Although we have only read the first time of Claude Moise's Constitutions et luttes de pouvoir en Haiti, it is enough to understand to a greater extent the intermittent political crises that negatively impacted the country from 1804-1915. Viewing the endless battles and conflicts for political power between different branches, clans, and regional elites since the birth of Haitian independence until the US Occupation through the conflict over constitutions to legitimize various regimes illustrates more clearly the impasse the Haitian political system had reached by 1915. Since each constitution was instituted either to deny power to another branch of the elite and legitimize their own seizure of power, there was a constant danger of political intrigue, coups, and revolutions to unseat the incumbent president/Executive and restore governmental legitimacy. Of course, the source of real power in the country was the Executive, and his power came from the military who administered the provinces as commandants. Thus, regardless of any constitutional innovations to protect civil government and individual liberties, all were at risk of arbitrary and despotic presidents (or, in the case of Dessalines, Soulouque, and Christophe, emperors and kings) who had to rely on the military as the main source of authority (as well as preserving public security).

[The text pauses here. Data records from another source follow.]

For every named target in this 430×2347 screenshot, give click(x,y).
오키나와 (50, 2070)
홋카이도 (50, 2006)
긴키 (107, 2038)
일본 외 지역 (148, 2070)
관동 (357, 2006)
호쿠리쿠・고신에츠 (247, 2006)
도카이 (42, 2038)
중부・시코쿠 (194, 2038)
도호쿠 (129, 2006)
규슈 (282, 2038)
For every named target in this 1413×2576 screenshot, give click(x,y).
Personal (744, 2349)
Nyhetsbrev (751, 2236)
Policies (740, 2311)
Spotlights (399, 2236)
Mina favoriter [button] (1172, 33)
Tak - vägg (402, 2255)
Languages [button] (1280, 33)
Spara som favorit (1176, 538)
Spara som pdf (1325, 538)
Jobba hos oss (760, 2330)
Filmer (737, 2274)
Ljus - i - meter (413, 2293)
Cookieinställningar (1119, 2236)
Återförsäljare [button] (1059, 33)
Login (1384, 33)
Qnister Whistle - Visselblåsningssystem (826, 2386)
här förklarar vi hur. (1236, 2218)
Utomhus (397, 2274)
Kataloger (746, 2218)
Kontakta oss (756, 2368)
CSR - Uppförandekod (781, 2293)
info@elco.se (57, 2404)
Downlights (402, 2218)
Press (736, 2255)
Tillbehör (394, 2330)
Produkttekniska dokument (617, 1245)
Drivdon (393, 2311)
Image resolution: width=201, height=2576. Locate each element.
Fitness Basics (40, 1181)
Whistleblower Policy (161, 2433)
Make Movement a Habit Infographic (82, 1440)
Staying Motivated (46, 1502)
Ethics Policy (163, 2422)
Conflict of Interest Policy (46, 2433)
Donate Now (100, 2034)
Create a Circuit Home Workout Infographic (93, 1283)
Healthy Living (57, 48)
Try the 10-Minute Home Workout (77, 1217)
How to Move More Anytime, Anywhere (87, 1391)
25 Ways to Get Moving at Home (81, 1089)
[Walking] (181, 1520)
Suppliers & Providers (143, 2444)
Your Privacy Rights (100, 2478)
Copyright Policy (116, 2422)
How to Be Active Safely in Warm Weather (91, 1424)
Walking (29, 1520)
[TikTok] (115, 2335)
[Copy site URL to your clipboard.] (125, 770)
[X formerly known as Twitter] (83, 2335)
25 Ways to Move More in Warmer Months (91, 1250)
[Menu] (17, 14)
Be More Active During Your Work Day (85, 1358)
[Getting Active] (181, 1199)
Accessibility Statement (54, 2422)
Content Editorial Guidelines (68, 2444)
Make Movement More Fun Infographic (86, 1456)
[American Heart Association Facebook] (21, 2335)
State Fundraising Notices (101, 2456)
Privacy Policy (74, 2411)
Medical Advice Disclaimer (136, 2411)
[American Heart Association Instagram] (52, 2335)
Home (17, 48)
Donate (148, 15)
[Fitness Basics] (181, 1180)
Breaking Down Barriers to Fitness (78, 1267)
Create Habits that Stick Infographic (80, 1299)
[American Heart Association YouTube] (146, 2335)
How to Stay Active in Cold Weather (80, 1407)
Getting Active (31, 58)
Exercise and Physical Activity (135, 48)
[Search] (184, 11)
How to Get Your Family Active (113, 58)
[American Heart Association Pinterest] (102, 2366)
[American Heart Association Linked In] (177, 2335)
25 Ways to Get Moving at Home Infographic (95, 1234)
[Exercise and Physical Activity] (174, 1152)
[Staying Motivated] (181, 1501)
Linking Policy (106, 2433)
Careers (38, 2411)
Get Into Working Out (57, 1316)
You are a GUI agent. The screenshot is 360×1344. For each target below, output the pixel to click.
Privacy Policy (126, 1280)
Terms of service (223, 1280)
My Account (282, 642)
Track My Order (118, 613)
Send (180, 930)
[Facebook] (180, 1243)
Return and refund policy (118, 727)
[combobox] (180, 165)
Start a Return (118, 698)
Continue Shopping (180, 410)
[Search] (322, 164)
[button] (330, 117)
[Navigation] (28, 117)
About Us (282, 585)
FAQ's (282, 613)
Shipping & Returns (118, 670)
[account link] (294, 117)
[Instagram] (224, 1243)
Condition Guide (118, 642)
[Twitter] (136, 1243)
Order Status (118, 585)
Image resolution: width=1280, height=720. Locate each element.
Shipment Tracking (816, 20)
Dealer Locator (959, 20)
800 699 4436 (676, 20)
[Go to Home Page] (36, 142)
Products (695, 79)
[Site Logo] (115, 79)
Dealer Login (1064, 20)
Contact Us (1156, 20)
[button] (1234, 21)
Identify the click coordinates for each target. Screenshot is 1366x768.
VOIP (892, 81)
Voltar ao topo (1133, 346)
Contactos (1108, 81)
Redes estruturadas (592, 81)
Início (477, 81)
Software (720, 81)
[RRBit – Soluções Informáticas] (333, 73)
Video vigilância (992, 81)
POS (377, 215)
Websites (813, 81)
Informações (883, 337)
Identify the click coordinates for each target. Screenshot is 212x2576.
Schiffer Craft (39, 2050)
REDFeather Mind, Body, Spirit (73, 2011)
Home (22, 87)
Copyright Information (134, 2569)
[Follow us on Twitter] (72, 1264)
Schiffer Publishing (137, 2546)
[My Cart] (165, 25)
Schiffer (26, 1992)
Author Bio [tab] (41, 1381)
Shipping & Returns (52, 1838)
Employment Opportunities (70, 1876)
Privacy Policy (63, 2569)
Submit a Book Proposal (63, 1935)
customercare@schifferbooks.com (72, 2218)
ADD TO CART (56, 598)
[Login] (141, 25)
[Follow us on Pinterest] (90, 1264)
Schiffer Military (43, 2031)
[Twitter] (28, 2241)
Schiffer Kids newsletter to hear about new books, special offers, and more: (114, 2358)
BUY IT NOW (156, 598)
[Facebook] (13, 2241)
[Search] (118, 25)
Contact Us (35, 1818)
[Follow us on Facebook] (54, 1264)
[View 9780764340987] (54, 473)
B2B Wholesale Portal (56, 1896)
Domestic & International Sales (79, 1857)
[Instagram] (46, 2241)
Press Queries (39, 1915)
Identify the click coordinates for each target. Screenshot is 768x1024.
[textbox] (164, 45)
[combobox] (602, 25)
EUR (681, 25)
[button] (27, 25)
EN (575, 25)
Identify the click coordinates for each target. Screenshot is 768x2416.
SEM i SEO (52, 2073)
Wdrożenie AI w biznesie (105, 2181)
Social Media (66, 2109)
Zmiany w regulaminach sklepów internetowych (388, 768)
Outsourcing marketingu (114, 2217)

However, as Moise's masterful study reveals, there were a number of occasions in which branches of the political elite sought to institute a truly liberal, democratic state with more power to civil authorities. The first, the 1843 Constitution, was never truly implemented as Riviere Herard was unseated and the country's elite fell back on Guerrier and Riche to neutralize the threat of the Piquets. Here, unfortunately, Moise's analysis does not extend deeper into exploring how the Piquets themselves wanted to reconstitute the state, but he is certainly correct that most of the Haitian political elite banded together to prevent any real seizure of power from the lower classes. This included military repression, government appointments to Piquet leaders and the return to "presidentialism" to protect public security. After ending the Piquet threat, the political elites, both of the "mulatto" and "noir" branches, proceeded to implement other constitutions, such as that of 1846 and 1867. The Executive branch was severely weakened in the 1870s through the rise of the Liberals and Boyer-Bazelais, who favored a government dominated by the Legislative branch. Nonetheless, their favored constitution and governmental system, designed to weaken the Executive, was impractical as there was no real constitutional solution to conflict between the Executive and Legislative bodies.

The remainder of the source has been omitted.